» WHAT THE EXERCISE ASKS: According to the piece on contrast in art, what are bold contrasts between light and dark called?

» EXCERPT:
## BEGIN

Have you ever asked yourself what are all the different elements that can create contrast in art, and how do artists use those elements to convey the meaning of the artwork? The common goal of any language, and this applies to the language of visual art, is the need to convey meaning and to express a certain emotion, idea, concept, or belief. Relying on elements in art, the line, space, color, and texture, the authors along their different journeys leave their own personal marks. As a step up, principles of art help the authors arrange different parts of their paintings, graphic design works, or sculpture, in order to gain the interest of their audience.
As one of the major art principles, contrast in art, is by many considered to be the golden rule for creation. Defined as the juxtaposition of difference, used to intensify the properties within the work, the contrast in art is closely related to the variety. Exploring the arrangement of different parts, such as light and dark, opposite hues of the color wheel, texture, and size, contrast is employed to create the rhythm, or to strengthen the focus of the artwork.
As we mentioned above, the difference within various parts of the painting, many creatives use to their advantage. Running away from repetition and the same shapes, lines, and colors, many painters use contrast as a vehicle for catching the public’s attention. Seen as a compositional tool, which helps to create the movement and rhythm of a painting, contrast is also seen as an important vehicle for the creation of a dramatic atmosphere.
The bold contrasts between light and dark, known as chiaroscuro, in the hands of the famous Renaissance painters of the 17th and 18th-century, was not only a means for modeling, but was put to use as a vehicle to differentiate between the main figures and the background, creating the depth of the painting. But more importantly, it helped the painters research the notion of darkness helping them to build certain narratives. Some of the most disturbing images in paintings and in printed art, employing the traditional printmaking technique, the aquatint, employ the light and dark or black and white contrasts. This helped painters present different religious ideas or bring the mysterious world of dreams closer to the public.
The tradition of the Op art movement, is possibly the best-known arena where many artists, such as M.C. Escher explored and played with the pattern designs and the world of the black and white contrast. Such sharp contrasts often explored the idea of the movement within a static image, making the still image appearing to vibrate. This stark difference in contrast, along with the experimentation with horizontal or vertical line and geometrical shapes, denies the eye a resting place.
This is also visible if one plays with color, specifically complementary color combinations. As they are located directly opposite of each other on the color wheel, they are the best examples to help illustrate color contrast. The red and green, blue and orange, yellow and purple, are often put next to each other to help make the image pop, or to play with the image size. The contrast of red and green, if attention is not placed on the value of the color (and by this, we refer to the darkness or the lightness of the color) is often very disturbing for the eye and it is one of the combinations that would appear slightly blurry on a digital screen.

## END

» DATA PROVIDED:
## BEGIN

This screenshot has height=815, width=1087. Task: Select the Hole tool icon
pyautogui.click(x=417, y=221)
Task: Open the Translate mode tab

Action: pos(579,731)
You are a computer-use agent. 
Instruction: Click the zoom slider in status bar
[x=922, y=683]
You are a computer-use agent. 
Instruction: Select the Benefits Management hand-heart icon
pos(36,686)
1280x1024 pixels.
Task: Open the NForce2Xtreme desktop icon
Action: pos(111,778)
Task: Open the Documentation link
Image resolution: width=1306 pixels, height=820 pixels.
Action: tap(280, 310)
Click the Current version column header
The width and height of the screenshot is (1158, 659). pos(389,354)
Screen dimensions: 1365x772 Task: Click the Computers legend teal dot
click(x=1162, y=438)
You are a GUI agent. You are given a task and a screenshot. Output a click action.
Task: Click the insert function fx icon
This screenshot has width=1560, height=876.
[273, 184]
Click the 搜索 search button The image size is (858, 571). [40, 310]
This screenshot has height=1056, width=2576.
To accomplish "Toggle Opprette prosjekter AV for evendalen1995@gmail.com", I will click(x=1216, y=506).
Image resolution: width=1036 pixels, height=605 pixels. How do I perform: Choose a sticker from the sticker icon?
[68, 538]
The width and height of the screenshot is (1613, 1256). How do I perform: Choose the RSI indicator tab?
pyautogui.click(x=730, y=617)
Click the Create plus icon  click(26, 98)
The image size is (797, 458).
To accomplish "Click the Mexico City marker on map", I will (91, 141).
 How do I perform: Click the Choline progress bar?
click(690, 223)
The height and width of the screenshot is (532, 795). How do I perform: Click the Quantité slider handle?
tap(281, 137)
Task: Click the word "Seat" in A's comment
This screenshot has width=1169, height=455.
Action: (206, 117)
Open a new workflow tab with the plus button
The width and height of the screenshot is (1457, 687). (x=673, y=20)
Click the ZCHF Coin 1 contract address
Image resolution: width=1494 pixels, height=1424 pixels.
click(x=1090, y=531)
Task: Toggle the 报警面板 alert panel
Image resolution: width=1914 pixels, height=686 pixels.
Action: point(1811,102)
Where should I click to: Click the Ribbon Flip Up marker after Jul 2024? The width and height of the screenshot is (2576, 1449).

## END

» OUTPUT BELOW: Chiaroscuro.